I do love this story, even though it is essentially a tragedy. Isaac accidentally releases an enormous threat to the city of New Crobuzon, and is then forced to deal with it. While many others attempt to deal with the slake-moths, it is clear that none of them will be successful. At least not for a while, and the one who has the best chance in fact wants to recapture the slake-moths and maintain them in captivity which we've already seen isn't foolproof. The things Isaac and his friends go through in order to kill the slake-moths and rescue the city are horrible, ugly, and terrifying. The final battle where they manage to kill most of the moths, they also have to fight off the city militia who should be on their side, but who don't have a clue what's going on and aren't prepared to listen. Finally, once all the moths are dead and the battle is over, even the reward of being able to complete his crisis engine and let Yag fly is taken away by the horrible moral dilemma involved. No one comes out of this in one piece. There is no reward for a job well done. Every single thing Isaac loved or valued is gone, and he is forced to leave the city he loves (and saved!) in order to survive. Yet somehow the ending fits. It isn't horrible and depressing. Isaac has accomplished something phenomenal, and at least *he* knows it, even if no one else does. You don't save the world just for the acclamation - you save the world because it needs saving, even though it costs you everything. This ending is bleak, but beautiful at the same time.

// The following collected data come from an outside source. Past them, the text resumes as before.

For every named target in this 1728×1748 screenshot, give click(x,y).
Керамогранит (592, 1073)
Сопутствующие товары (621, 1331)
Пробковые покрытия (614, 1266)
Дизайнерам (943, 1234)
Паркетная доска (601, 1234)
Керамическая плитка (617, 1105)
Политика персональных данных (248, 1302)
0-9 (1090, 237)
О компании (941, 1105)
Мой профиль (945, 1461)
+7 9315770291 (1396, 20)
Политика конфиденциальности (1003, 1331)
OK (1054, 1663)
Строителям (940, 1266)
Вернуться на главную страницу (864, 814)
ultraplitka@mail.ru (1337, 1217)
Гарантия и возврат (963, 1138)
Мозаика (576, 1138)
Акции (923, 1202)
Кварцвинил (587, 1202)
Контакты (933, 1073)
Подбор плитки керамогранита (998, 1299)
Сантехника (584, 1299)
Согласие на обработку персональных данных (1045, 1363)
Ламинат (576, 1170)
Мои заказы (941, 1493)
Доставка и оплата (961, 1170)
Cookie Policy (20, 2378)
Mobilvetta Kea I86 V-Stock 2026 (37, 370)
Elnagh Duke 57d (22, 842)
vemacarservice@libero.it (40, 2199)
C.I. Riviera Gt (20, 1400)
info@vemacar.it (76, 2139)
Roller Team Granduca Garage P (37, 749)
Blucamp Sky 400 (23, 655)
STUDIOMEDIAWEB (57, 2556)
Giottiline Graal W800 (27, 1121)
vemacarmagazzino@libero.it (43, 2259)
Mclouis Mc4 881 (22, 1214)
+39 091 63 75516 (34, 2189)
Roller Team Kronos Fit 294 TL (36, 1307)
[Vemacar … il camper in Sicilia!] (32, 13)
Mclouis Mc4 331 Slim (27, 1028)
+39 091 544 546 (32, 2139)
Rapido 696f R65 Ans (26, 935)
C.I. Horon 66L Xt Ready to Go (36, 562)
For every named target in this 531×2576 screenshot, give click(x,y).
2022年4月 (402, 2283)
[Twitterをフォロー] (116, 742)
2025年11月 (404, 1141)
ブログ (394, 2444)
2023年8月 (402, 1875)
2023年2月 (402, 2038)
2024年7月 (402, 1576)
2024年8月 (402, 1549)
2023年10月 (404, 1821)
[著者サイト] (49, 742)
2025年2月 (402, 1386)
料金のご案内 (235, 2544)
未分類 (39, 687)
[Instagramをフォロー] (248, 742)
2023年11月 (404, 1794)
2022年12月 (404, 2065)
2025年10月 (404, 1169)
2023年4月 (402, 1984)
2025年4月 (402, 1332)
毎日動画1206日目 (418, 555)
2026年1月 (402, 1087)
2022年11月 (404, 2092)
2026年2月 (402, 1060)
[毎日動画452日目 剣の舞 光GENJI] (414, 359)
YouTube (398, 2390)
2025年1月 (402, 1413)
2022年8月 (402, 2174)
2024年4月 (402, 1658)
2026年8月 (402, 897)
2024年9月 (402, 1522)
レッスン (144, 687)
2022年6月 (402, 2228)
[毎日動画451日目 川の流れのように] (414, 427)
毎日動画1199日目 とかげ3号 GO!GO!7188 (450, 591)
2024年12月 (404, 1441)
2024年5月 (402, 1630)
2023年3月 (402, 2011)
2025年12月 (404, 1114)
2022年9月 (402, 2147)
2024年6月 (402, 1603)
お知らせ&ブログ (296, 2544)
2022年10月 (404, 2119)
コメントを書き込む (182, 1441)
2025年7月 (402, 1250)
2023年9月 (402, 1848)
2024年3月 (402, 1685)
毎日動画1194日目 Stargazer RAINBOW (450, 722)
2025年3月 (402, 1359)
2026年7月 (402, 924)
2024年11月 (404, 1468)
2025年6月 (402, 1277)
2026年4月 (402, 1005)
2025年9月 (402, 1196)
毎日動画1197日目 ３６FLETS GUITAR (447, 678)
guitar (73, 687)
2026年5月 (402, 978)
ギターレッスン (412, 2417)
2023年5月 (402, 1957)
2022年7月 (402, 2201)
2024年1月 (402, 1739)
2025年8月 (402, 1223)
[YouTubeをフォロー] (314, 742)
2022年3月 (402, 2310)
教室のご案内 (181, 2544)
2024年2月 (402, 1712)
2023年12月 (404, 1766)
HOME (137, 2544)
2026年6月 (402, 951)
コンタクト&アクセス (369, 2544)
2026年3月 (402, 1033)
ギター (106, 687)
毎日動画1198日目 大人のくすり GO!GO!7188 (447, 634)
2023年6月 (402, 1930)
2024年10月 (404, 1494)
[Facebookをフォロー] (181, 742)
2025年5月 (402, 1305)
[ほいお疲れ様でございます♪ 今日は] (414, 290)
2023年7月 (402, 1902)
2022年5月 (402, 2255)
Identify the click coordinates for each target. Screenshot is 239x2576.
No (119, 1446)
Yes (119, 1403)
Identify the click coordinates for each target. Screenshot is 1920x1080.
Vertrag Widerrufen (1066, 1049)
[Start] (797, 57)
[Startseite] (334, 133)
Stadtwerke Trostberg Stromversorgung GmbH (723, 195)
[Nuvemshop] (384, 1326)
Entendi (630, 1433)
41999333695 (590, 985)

Aside from the depressing and realistic bits (which are totally awesome, don't get me wrong) this book is full of totally fabulous characters and ideas and things. Different ways of being and thinking. Ideas about what it means to be human, or sentient, or good, or evil. Having a truly brilliant mad scientist as a main character is lots of fun. The Weaver is a wonderful character, although horribly confusing (but at least as confusing to the other characters as to the reader). The handlingers are fascinating...in fact all of the non-human residents of New Crobuzon are completely awesome. The world is gritty, ugly, and stunningly beautiful all at once.